→ TASK ITEM: Copy every line of the entries that has the string "arrow" in it.

THE DATA Block Start

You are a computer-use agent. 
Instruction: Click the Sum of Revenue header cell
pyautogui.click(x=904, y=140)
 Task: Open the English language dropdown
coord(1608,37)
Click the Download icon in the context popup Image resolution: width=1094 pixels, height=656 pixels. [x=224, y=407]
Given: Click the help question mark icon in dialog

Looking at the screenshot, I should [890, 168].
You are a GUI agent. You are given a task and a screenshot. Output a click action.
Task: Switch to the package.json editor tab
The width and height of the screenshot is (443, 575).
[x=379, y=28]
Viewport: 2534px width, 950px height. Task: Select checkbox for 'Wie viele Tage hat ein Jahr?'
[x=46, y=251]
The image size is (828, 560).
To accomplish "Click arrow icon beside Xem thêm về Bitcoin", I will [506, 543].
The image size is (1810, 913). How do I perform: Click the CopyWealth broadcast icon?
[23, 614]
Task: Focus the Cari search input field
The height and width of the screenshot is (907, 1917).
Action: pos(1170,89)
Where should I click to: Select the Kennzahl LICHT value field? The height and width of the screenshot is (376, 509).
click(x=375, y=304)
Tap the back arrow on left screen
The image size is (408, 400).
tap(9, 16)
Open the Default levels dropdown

THE DATA Block End

→ EXERCISE OUTPUT:
To accomplish "Click arrow icon beside Xem thêm về Bitcoin", I will [506, 543].
Tap the back arrow on left screen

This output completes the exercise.